Au-dessus d’une tombe, une épitaphe : Rose-Marie est la seule à avoir retrouvé un nom. Ses proches ont été émus de se recueillir sur une sépulture individuelle, un « luxe » refusé aux migrants décédés, souvent entassés dans des fosses communes. Redonner un peu d’humanité à celles et ceux qui ont perdu la vie, «  c’est notre responsabilité à tous, il faut qu’on bouge ». À part le Croissant rouge, qui intervient pour repêcher les corps quand on les lui signale, aucune instance internationale ne répond aux appels. En avril, l’euro-députée Marie-Christine Vergiat a invité Chamseddine Marzoug à s’exprimer devant le Parlement européen à Strasbourg. Comme une bouteille jetée à la mer...

À Tunis, théâtre-forum

Une semaine après les ateliers de sécurité en mer, nous arrivons à Tunis. Dans une gare routière adossée à un grand cimetière, le temps d’un café, nous échangeons avec des militants rencontrés à Zarzis. Comédiens du théâtre de l’Opprimé, ils ont travaillé ensemble, Tunisiens, harragas et Subsahariens, à mettre en scène des histoires de migrants qu’ils présentent en pleine rue. Par la pratique du théâtre-forum, accessible à tous et qui fait appel à la participation du public, ils abordent des thèmes sociaux et politiques tels que le suicide chez les jeunes, la pauvreté, l’égalité des sexes, le racisme, les conflits intergénérationnels, mais aussi la question harraga et les morts en mer.
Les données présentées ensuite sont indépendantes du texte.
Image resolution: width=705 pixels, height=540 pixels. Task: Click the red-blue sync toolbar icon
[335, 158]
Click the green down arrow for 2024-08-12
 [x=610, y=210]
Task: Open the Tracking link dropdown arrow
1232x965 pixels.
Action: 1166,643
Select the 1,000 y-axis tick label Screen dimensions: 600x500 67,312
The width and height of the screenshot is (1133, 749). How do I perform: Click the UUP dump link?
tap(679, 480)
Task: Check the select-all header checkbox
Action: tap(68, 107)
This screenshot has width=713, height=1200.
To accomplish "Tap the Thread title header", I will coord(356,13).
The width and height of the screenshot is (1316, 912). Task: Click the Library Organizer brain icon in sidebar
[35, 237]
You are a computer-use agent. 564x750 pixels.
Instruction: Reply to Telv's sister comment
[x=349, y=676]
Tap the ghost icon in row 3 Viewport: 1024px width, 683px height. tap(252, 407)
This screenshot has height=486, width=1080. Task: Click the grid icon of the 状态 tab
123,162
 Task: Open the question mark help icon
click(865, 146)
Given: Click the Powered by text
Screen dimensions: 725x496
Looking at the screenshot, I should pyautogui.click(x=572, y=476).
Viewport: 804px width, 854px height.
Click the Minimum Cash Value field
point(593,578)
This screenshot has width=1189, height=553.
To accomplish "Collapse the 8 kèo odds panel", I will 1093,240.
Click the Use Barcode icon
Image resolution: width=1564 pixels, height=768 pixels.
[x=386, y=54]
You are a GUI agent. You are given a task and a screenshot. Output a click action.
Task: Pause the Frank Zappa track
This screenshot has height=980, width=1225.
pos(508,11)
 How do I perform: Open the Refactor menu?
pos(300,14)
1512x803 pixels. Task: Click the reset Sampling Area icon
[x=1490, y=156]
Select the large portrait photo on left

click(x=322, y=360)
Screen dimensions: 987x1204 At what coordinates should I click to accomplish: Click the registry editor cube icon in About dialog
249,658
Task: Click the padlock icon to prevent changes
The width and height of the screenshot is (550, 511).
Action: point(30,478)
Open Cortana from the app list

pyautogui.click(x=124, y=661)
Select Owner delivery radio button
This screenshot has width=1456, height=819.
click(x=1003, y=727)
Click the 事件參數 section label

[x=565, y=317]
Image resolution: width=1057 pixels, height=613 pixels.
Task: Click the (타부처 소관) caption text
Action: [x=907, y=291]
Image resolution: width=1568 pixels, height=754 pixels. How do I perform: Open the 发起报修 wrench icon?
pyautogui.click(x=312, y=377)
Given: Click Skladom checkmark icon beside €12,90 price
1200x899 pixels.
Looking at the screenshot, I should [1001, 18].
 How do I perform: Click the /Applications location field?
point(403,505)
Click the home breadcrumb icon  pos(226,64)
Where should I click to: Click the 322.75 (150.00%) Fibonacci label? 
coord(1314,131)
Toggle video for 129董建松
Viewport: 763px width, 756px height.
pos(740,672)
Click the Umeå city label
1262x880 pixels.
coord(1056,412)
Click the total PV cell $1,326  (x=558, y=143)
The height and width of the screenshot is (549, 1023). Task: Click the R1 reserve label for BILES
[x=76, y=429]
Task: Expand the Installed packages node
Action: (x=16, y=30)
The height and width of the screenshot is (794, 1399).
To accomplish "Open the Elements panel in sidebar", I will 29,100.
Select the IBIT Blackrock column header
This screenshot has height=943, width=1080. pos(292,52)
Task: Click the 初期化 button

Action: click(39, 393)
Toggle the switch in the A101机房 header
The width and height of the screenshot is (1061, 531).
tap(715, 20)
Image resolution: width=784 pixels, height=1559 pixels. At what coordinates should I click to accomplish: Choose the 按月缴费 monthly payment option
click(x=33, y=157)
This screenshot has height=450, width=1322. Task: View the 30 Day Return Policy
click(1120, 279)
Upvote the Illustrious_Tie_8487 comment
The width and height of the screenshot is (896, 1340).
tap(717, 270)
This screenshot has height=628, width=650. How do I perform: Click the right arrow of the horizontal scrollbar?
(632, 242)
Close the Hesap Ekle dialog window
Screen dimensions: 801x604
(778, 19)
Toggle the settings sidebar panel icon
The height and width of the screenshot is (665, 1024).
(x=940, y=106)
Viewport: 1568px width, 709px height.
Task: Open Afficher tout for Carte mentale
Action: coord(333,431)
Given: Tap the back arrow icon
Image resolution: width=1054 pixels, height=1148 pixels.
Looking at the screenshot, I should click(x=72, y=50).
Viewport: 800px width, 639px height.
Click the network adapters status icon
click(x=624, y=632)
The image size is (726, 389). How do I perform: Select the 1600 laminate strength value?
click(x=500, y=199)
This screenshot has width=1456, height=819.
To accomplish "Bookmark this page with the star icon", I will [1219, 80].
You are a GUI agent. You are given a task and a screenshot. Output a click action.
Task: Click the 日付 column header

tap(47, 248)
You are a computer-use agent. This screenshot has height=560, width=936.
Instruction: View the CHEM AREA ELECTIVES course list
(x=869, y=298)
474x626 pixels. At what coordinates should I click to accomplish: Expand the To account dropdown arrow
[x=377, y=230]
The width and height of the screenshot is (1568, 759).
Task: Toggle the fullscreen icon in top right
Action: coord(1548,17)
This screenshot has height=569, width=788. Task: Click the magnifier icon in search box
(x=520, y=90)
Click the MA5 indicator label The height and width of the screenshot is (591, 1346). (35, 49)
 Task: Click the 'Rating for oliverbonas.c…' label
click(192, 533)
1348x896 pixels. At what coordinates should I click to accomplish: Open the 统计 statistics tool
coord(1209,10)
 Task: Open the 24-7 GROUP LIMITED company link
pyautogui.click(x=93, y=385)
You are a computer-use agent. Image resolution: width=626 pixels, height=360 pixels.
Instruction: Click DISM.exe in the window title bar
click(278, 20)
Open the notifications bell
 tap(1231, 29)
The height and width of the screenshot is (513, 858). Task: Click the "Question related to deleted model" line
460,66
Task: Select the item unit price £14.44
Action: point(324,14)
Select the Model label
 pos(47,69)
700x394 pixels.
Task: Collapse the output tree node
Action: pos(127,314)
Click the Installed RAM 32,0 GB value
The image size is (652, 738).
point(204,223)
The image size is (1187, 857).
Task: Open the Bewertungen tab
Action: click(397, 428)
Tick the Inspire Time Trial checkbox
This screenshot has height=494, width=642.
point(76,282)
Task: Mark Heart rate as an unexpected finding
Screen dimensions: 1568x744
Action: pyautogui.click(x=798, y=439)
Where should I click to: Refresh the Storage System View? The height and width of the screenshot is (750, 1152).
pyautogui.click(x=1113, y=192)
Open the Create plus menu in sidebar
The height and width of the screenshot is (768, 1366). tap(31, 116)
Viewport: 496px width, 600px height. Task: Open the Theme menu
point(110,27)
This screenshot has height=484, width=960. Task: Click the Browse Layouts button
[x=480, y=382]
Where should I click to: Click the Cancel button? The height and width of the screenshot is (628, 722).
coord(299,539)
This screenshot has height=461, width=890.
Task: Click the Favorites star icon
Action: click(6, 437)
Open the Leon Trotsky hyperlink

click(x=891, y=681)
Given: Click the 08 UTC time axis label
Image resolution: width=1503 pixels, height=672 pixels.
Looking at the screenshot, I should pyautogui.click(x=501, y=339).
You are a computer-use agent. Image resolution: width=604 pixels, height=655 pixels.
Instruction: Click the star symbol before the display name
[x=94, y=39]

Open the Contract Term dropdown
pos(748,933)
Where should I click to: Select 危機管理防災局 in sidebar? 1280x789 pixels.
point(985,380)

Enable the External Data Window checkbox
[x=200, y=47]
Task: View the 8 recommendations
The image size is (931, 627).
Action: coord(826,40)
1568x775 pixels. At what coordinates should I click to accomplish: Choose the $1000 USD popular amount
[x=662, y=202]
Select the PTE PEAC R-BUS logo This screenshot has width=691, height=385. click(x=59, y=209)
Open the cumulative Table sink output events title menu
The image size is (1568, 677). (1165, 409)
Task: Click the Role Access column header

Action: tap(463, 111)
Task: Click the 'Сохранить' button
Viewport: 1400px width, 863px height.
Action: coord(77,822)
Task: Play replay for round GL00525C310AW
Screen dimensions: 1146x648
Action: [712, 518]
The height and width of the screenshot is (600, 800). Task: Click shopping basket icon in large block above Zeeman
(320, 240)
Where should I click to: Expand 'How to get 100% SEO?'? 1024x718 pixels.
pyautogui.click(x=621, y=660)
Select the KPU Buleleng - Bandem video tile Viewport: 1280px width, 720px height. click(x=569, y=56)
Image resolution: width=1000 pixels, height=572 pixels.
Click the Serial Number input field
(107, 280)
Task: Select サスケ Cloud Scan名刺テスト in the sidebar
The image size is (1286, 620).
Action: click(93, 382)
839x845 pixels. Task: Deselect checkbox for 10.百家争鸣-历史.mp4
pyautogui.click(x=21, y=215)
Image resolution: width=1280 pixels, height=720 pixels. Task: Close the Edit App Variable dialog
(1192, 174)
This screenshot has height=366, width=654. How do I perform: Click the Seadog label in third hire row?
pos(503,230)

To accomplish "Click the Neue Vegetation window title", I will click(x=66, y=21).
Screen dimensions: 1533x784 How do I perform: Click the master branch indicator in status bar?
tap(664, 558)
Jamel, comédien professionnel qui encadre le groupe, se questionne : « J’ai voulu connaître les oppressions qui les mènent à cette fin merdique, qu’ils choisissent de plein gré… Racontons l’histoire ou la fable ou le scénario qui mène à cette fin indésirable. Il faut que ce soit des histoires vraies des participants, des citoyens qui ont vécu ces trucs-là.  » Les jeunes qui s’engagent, issus des classes populaires ou migrants subsahariens, n’ont à la base aucune notion de la scène, de la théâtralité, mais ils sentent qu’ils parlent d’eux-mêmes, de leurs amis, racontant celui qui a tenté plusieurs départs risqués pour l’Europe et qui s’en est sorti vivant mais meurtri, celui qui n’a pas trouvé de travail depuis qu’il est adulte, celle qui a perdu son fils en mer.

Solidarité subsaharienne
Par Benoît Guillaume.

Dans la troupe, de jeunes Subsahariens parlent de leurs expériences. Ils habitent ensemble en coloc dans différents quartiers de Tunis et y développent des systèmes de débrouille et de solidarité. Certains sont étudiants, d’autres font des gâches pour survivre ou travaillent chez des Tunisiens aisés comme employés de maison. Toutes et tous portent des histoires complexes et douloureuses, encore imprégnées de la poussière et des embruns de leur route à travers le désert ou la mer, et vivent courageusement dans des conditions très précaires.

Depuis la révolution tunisienne, des progrès ont été faits au niveau de l’accueil et de leurs droits, mais l’instabilité du pays laisse un vide juridique que tentent de combler quelques ONG internationales et des associations politiques locales. Là-bas, comme ici, délit de solidarité oblige, il est illégal d’apporter de l’aide à ces populations en souffrance. Et quelle que soit leur situation, ces étrangers restent tous redevables de « pénalités » de séjour à payer à l’État tunisien : environ 80 dinars par mois. Ces conditions ne leurs permettant pas de quitter le territoire, les pénalités s’accumulent et les sommes deviennent vite impossibles à régler. Le salaire minimum en Tunisie est de 300 dinars (environ 140 €), mais les petits boulots mal payés atteignent rarement ces minima.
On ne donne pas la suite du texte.